The first cases of endemic skeletal fluorosis (and its neurological signs) in the world were recorded in the Podili, Darsi and Kanigiri areas of Andhra Pradesh in 1937.

==Education==
The primary and secondary school education is imparted by government, aided and private schools, under the School Education Department of the state. The medium of instruction followed by different schools are English, Telugu.

Podili came into the limelight in 2013 when a student from Podili bagged first rank in EAMCET and JEE Advanced.

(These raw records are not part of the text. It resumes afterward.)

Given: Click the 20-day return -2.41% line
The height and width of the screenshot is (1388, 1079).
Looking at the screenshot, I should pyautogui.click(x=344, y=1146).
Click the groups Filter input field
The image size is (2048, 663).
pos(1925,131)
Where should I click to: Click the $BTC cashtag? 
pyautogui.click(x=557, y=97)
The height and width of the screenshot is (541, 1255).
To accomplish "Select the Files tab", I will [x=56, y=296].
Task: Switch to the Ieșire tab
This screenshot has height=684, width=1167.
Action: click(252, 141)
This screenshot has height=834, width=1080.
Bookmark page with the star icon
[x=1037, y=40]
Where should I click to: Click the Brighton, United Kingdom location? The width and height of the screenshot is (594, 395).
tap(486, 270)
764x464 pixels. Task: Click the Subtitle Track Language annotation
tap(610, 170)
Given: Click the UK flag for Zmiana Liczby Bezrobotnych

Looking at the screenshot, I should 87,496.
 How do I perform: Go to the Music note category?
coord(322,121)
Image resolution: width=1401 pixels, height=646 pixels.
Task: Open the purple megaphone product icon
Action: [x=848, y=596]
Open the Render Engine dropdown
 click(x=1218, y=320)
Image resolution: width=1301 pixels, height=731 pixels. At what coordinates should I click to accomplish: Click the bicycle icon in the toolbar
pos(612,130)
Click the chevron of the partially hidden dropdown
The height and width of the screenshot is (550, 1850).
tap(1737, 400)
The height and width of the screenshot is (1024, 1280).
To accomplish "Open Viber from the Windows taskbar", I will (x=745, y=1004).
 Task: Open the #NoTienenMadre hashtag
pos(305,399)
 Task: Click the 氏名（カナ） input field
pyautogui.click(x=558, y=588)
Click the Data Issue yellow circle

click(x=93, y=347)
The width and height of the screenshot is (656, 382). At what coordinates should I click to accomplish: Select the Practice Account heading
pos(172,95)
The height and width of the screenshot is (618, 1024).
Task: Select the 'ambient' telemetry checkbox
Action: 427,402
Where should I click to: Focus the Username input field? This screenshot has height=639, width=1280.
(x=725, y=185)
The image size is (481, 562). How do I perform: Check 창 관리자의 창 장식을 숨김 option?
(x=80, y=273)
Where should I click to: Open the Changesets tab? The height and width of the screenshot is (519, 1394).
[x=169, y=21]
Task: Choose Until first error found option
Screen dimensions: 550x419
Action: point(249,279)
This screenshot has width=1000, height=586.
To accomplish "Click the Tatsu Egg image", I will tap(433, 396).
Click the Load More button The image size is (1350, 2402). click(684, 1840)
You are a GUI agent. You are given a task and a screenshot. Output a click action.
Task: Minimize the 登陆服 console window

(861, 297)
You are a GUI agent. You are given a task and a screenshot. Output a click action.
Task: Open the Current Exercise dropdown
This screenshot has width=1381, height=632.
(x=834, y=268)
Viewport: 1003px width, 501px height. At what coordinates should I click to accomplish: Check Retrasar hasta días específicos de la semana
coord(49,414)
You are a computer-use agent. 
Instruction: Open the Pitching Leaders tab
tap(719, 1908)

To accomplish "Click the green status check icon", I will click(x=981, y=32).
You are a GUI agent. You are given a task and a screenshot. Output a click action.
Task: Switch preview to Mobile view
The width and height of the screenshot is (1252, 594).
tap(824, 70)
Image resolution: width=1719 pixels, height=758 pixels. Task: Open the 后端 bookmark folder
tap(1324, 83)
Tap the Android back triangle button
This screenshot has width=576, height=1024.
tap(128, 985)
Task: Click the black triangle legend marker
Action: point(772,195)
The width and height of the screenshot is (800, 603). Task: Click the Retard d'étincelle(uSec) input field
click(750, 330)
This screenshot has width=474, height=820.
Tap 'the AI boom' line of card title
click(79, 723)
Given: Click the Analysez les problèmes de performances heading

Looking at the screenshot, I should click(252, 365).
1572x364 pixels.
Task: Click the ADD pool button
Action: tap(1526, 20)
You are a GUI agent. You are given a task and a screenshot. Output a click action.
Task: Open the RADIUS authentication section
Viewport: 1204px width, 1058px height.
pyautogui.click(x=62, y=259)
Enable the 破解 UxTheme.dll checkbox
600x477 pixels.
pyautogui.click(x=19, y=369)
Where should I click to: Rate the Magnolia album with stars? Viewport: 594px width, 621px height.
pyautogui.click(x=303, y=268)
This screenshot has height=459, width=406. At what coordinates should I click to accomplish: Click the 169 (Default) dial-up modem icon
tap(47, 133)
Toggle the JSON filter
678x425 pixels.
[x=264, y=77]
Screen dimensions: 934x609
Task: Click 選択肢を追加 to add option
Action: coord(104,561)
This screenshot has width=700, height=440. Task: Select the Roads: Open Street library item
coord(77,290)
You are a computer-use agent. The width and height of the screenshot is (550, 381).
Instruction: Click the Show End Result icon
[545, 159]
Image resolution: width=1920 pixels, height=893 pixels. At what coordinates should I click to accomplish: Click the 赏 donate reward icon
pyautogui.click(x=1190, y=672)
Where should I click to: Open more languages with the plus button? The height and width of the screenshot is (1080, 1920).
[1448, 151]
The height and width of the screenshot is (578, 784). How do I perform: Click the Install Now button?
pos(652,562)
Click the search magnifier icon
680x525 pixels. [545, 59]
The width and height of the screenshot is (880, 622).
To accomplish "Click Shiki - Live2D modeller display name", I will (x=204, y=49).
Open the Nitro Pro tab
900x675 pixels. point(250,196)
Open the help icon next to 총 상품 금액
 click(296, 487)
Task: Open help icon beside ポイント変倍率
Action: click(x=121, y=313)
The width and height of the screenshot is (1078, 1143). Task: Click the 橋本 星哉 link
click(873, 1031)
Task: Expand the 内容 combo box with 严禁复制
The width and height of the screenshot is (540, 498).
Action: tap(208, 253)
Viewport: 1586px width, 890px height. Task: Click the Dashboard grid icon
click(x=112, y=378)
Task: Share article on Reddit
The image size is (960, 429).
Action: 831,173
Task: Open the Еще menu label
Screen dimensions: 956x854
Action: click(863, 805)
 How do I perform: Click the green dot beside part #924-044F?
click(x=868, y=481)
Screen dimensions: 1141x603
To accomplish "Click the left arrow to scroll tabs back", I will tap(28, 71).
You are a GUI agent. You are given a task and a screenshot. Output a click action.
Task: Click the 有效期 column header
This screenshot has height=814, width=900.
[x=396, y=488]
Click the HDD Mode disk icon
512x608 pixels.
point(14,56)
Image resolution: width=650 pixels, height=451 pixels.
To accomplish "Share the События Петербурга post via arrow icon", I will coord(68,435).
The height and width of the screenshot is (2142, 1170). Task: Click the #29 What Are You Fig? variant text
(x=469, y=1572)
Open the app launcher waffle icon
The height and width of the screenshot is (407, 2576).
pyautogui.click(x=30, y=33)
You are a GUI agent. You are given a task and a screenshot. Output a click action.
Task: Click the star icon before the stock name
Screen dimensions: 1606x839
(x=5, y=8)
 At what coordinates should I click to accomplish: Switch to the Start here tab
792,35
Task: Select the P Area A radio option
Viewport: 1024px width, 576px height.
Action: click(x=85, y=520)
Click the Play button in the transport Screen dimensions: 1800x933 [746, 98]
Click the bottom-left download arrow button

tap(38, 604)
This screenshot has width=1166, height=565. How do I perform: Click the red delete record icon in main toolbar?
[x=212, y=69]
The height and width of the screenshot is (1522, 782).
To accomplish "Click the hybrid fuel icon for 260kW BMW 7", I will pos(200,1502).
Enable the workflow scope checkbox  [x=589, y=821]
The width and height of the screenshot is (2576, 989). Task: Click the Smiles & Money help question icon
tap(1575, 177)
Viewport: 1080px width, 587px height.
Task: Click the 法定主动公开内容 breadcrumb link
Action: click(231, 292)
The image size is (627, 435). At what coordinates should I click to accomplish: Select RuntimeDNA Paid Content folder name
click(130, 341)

Similar thing happened on 14 April 2017 when a girl from Podili named Shaik Sharmila topped the Intermediate Board examinations conducted by the Andhra Pradesh Board of Intermediate Education.

==Literature==
"Narthanasala," a renowned mythological play, was authored by Sri Chilamakuri Venakata Krishna Murthy, a prominent playwright resided in Podili. The play garnered accolades at the Nandi Natakothsavam held in 2008, further cementing its cultural significance.

==Landmarks==
There is a hill in Podili in the South side of the town which is under the ownership of the forest department. There is a temple at the top of the hill and there is a Koneru in that temple. Sivalayam is one of the old and famous temples in Podili Municipality.

==Assembly constituency==

It is a part of Markapuram (Assembly constituency) along with Konakanamitla, Tarlupadu mandals. KANDULA NARAYANA REDDY is the present MLA of Markapuram Assembly constituency.

Once Podili is an Assembly Constituency.

==Lok sabha constituency==

It is a part of Ongole Lok Sabha constituency. The current MP of is Maagunta Srinivasul Reddy.